# NumPy, SciPy, Scikit-learn
They are three fundamental libraries in the Python ecosystem, especially for data science, machine learning, and scientific computing. They are closely related and often used together in various workflows. Here's how they are connected:

1. NumPy
Core Library: NumPy is the foundational package for numerical computing in Python. It provides support for large, multi-dimensional arrays and matrices, along with a collection of mathematical functions to operate on these arrays.
Core Data Structures: Scikit-learn heavily relies on NumPy arrays (especially the ndarray data structure) as the standard format for input data. When you pass data into scikit-learn algorithms, it is usually in the form of a NumPy array.
Numerical Operations: Many of the computations within scikit-learn, such as linear algebra operations, are performed using NumPy's efficient, low-level implementations.
2. SciPy
Advanced Scientific Functions: SciPy builds on NumPy and provides additional functionality for scientific and technical computing. It includes modules for optimization, integration, interpolation, eigenvalue problems, algebraic equations, and others.
Scikit-learn Dependency: Scikit-learn utilizes functions from SciPy for more advanced mathematical operations that go beyond the basic capabilities of NumPy.
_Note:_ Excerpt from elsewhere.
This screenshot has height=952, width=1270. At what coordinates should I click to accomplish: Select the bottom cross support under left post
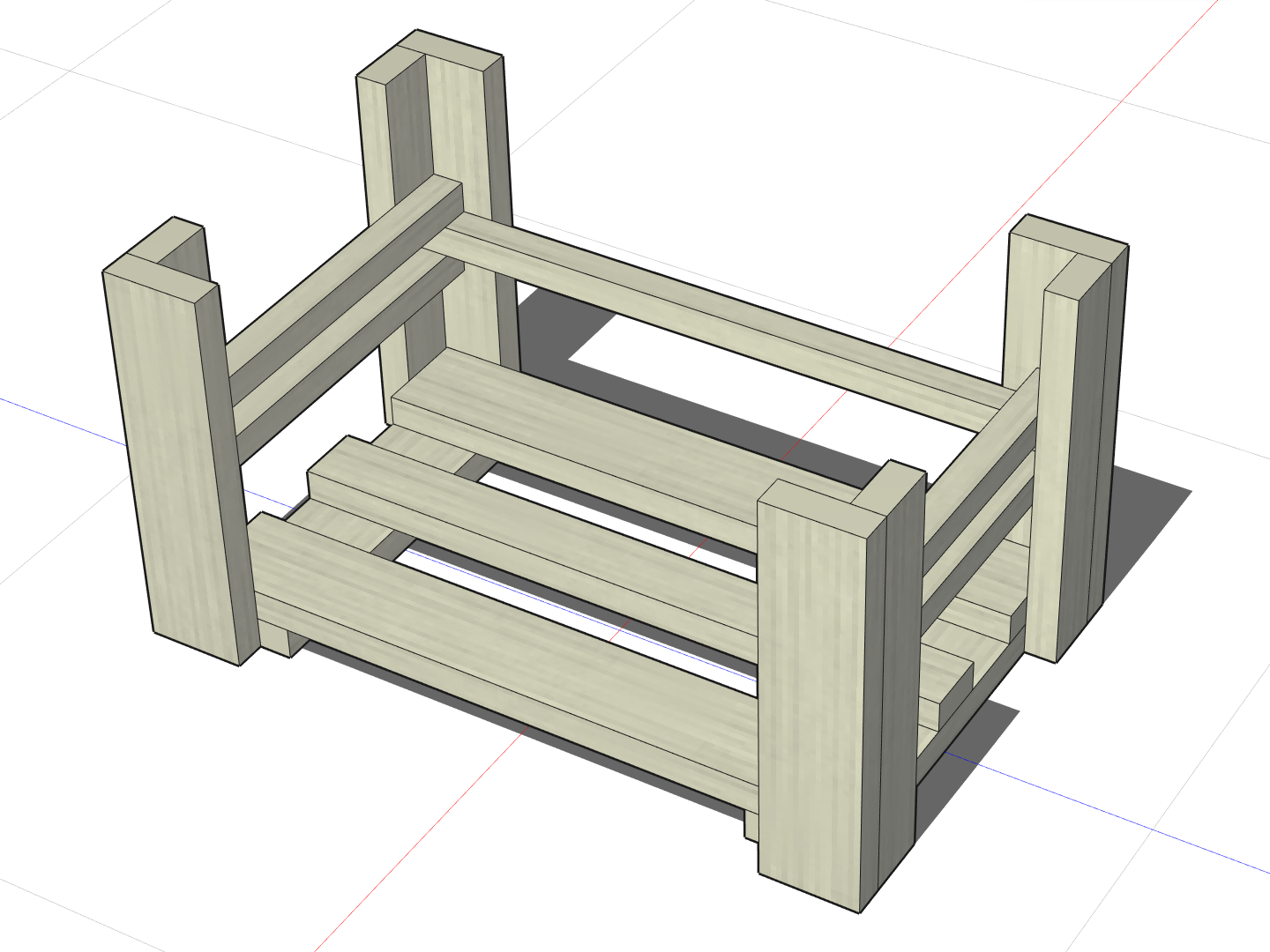coord(282,639)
For instance, tasks like optimization (e.g., scipy.optimize), sparse matrix computations, and some statistical functions are sourced from SciPy.
Sparse Matrices: SciPy’s sparse matrix functionality is essential for handling large, sparse datasets in machine learning, which is particularly useful in tasks like natural language processing or large-scale data analysis.
3. Scikit-learn
Machine Learning Library: Scikit-learn is a high-level library built on top of NumPy and SciPy. It provides simple and efficient tools for data mining and data analysis, including implementations of various machine learning algorithms (e.g., classification, regression, clustering), preprocessing tools, model selection methods, and more.
Interface with NumPy/SciPy: Scikit-learn uses NumPy arrays as inputs and outputs for its algorithms, making it seamless to integrate with other NumPy or SciPy-based code. For example, after preprocessing data with SciPy or performing numerical operations with NumPy, you can directly pass the processed data to a scikit-learn model.
Dependency: Scikit-learn directly depends on both NumPy and SciPy, meaning it requires these libraries to be installed to function. This dependency ensures that scikit-learn can leverage the optimized performance and rich functionality of NumPy and SciPy.
Summary:
NumPy provides the basic array data structures and mathematical operations.
SciPy builds on NumPy, offering more advanced mathematical tools and utilities.
Scikit-learn builds on both NumPy and SciPy, providing high-level implementations of machine learning algorithms and data processing tools.


Summary:

NumPy provides the basic array data structures and mathematical operations.

SciPy builds on NumPy, offering more advanced mathematical tools and utilities.

Scikit-learn builds on both NumPy and SciPy, providing high-level implementations of machine learning algorithms and data processing tools.

# Numpy

NumPy is one of the fundamental packages for scientific computing in Python. It contains functionality for multidimensional arrays, high-level mathematical functions such as linear algebra operations and the Fourier transform, and pseudorandom number generators.

In scikit-learn, the NumPy array is the fundamental data structure. scikit-learn takes in data in the form of NumPy arrays. Any data you’re using will have to be converted to a NumPy array. 

Key features of NumPy include:

1. **Arrays:** At the core of the NumPy package, is the **ndarray** object that encapsulates n-dimensional arrays of homogeneous data types. These arrays are more **efficient** than Python lists for numerical operations.

2. **Indexing and Slicing:** NumPy provides powerful indexing and slicing capabilities for accessing and manipulating data within arrays. This makes it easy to extract subsets of data or modify specific elements.

3. **Broadcasting:** NumPy allows for operations between arrays of different shapes and sizes through a mechanism called broadcasting. This makes it easy to perform element-wise operations on arrays of different shapes without the need for explicit looping or reshaping.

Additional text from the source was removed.